**PROBLEM TO WORK ON**
From the entries that follow, reproduce exactly and only the lines from the line with "CS600EKG Open Loop" to the line with "10-200A Clamp On CT (204, 449)", endpoints included.

(Collected data)
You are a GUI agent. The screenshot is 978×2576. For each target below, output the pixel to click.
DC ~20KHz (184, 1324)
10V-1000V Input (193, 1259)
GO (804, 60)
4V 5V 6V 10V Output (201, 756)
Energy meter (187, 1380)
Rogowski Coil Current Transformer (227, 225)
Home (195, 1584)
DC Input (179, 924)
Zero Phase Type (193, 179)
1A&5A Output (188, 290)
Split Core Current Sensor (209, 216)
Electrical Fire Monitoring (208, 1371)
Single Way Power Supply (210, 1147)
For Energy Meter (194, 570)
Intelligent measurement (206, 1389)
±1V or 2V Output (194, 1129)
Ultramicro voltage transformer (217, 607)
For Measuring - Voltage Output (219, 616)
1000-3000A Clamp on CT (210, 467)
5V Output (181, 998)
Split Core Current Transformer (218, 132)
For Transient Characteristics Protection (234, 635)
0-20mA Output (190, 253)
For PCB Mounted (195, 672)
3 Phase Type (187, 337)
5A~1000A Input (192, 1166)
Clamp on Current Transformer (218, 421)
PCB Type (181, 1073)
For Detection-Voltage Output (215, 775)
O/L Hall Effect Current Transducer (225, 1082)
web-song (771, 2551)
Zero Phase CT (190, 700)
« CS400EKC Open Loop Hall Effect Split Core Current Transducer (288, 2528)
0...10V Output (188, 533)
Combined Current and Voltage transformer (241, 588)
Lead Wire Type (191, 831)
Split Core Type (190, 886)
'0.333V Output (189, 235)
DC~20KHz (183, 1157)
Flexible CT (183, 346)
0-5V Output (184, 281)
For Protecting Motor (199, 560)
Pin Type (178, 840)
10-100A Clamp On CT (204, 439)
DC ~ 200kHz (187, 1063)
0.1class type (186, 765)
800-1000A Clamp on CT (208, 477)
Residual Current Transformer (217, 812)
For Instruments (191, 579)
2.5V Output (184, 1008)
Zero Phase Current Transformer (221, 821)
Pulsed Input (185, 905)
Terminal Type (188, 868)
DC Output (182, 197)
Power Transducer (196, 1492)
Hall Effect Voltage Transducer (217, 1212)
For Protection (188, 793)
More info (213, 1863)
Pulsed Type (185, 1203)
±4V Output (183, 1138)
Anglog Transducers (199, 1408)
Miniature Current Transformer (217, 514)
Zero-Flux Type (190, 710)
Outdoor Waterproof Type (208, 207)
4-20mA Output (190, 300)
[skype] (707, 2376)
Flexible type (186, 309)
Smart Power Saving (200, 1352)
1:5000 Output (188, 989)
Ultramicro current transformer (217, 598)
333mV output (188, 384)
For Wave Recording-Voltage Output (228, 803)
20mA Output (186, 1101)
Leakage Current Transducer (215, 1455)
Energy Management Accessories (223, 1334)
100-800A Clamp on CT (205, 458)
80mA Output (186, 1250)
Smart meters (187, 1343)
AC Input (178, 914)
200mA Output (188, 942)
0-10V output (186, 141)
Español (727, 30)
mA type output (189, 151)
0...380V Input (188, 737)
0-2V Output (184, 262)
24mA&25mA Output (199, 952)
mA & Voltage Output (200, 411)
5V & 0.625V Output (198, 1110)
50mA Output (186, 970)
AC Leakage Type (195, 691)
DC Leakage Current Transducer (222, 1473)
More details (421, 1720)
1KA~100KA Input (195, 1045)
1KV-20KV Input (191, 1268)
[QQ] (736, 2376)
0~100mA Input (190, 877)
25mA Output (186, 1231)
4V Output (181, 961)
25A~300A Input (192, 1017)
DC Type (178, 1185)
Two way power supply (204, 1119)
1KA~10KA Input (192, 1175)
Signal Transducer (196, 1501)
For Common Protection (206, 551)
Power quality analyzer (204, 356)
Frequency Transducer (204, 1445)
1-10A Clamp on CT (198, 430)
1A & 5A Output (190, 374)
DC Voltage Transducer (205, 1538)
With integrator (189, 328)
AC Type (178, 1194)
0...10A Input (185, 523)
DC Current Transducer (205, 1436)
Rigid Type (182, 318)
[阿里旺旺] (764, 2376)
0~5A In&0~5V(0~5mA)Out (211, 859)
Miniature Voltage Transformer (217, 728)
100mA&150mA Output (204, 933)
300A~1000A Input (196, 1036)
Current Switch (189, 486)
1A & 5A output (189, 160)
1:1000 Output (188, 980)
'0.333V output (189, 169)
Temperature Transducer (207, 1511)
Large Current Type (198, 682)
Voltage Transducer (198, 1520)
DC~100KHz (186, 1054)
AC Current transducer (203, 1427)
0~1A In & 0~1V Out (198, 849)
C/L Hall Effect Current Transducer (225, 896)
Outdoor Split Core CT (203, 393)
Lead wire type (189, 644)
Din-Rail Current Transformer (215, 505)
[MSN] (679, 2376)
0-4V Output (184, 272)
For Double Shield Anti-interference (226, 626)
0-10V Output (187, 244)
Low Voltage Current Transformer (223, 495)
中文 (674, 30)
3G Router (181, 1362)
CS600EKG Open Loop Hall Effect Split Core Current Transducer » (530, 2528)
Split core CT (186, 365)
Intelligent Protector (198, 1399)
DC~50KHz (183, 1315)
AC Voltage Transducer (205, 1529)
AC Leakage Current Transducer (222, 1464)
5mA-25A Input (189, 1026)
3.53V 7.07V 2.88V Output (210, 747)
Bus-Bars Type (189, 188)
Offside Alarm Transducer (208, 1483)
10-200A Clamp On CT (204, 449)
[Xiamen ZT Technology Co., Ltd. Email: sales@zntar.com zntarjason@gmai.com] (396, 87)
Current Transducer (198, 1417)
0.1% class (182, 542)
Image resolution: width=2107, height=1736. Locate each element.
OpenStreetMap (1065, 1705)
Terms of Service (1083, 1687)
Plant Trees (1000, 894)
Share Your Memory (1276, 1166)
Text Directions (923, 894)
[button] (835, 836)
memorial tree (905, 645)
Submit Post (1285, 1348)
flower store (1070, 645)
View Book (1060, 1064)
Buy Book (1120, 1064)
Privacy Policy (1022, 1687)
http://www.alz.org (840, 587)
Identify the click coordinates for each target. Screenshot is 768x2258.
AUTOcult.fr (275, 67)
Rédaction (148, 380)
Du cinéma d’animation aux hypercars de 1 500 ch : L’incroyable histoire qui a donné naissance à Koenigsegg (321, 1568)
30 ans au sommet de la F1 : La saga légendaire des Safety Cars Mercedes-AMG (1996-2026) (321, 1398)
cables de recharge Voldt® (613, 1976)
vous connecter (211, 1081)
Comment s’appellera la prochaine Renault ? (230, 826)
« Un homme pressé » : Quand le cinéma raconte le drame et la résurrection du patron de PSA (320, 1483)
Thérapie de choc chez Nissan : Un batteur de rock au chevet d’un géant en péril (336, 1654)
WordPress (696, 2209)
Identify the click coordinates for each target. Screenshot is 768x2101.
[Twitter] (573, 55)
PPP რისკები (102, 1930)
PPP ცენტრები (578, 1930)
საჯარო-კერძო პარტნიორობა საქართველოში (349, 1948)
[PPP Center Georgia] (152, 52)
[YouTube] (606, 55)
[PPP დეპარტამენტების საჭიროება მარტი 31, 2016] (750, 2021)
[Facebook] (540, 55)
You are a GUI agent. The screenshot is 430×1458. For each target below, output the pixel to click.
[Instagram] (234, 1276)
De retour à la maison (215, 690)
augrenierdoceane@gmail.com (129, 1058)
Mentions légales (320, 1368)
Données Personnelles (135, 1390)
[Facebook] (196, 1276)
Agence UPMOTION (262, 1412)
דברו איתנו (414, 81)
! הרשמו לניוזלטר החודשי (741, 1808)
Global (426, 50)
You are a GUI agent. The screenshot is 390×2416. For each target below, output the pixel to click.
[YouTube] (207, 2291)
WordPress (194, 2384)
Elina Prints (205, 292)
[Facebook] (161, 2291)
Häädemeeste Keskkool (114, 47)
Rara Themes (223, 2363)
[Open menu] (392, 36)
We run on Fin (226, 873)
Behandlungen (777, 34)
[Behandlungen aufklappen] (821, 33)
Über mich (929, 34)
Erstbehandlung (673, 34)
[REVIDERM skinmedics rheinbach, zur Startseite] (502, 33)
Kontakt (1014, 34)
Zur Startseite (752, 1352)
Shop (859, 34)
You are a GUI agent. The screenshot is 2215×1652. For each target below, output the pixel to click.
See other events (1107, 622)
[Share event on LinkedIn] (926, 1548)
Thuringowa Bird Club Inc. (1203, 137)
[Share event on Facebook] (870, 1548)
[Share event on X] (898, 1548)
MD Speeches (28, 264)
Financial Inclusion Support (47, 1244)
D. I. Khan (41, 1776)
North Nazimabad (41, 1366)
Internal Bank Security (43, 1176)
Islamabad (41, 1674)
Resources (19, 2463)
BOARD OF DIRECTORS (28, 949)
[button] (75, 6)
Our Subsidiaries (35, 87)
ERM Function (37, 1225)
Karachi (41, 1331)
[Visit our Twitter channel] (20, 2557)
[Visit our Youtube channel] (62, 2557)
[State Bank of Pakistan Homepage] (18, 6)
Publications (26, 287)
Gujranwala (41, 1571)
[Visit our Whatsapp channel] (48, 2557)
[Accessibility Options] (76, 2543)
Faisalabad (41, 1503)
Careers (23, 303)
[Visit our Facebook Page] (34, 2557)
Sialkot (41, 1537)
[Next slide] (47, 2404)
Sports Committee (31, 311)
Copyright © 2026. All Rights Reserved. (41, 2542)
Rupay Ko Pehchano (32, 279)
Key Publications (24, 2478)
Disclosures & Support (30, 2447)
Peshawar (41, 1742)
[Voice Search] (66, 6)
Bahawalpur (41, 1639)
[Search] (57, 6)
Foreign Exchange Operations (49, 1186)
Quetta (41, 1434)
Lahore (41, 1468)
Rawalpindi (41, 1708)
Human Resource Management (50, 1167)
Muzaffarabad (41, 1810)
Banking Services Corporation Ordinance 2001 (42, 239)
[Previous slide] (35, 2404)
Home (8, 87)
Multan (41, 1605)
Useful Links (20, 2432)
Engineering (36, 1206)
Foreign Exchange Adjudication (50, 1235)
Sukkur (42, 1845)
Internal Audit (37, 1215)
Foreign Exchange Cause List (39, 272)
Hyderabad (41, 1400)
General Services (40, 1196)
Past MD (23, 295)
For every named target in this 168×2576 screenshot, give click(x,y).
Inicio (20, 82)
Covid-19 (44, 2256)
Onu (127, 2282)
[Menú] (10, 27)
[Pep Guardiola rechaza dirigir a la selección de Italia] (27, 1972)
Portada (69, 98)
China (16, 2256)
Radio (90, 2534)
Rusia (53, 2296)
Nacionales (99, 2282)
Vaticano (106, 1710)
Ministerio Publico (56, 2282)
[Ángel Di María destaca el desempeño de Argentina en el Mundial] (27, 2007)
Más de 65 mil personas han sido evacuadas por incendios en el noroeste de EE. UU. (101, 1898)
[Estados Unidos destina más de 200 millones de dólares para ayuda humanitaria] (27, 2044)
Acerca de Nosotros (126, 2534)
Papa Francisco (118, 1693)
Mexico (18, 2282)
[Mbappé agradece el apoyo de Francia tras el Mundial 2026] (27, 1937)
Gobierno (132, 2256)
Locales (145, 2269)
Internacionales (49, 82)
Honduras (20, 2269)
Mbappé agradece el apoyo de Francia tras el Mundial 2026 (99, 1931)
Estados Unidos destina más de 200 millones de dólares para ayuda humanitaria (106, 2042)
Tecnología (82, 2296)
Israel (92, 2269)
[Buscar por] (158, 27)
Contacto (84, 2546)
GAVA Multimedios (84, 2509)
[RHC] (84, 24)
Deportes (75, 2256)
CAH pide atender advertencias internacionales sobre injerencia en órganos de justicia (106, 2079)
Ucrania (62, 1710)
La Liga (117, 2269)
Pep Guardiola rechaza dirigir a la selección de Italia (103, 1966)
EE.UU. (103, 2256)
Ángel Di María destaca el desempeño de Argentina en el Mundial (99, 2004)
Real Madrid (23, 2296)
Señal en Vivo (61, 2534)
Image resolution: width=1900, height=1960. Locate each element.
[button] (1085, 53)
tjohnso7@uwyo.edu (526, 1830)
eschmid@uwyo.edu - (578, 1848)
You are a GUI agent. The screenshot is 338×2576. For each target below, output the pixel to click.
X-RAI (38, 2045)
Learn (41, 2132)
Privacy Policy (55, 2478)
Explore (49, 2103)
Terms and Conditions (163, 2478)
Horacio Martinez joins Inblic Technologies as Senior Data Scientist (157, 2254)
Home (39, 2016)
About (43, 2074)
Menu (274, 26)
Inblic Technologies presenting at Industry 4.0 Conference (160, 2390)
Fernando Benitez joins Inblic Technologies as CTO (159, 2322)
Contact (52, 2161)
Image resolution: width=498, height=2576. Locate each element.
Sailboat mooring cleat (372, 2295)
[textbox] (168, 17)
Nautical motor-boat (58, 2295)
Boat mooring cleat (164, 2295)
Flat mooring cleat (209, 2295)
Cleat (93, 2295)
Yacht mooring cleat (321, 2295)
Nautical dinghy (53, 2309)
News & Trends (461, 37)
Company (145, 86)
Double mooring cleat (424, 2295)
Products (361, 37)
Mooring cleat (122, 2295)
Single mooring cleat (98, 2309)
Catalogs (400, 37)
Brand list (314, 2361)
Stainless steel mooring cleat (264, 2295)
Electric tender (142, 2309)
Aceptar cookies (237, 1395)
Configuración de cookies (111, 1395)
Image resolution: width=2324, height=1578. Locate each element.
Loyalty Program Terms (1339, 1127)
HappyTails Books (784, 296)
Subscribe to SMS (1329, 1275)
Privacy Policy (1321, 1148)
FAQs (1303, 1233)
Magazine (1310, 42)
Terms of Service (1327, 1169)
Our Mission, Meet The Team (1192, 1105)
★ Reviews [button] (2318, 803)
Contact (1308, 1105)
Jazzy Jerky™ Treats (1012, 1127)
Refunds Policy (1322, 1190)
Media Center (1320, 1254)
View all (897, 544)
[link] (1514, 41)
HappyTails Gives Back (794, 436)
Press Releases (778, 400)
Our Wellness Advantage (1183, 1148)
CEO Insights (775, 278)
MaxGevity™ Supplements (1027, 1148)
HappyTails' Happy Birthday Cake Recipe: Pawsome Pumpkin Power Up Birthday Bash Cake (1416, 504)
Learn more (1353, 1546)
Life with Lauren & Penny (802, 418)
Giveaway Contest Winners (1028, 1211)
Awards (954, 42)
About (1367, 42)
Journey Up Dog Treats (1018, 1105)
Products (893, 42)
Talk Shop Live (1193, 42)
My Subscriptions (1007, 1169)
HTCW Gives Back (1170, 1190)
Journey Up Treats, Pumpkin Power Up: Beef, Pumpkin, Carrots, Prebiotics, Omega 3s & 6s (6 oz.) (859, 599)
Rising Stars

**ANSWER AREA**
CS600EKG Open Loop Hall Effect Split Core Current Transducer » (530, 2528)
Split core CT (186, 365)
Intelligent Protector (198, 1399)
DC~50KHz (183, 1315)
AC Voltage Transducer (205, 1529)
AC Leakage Current Transducer (222, 1464)
5mA-25A Input (189, 1026)
3.53V 7.07V 2.88V Output (210, 747)
Bus-Bars Type (189, 188)
Offside Alarm Transducer (208, 1483)
10-200A Clamp On CT (204, 449)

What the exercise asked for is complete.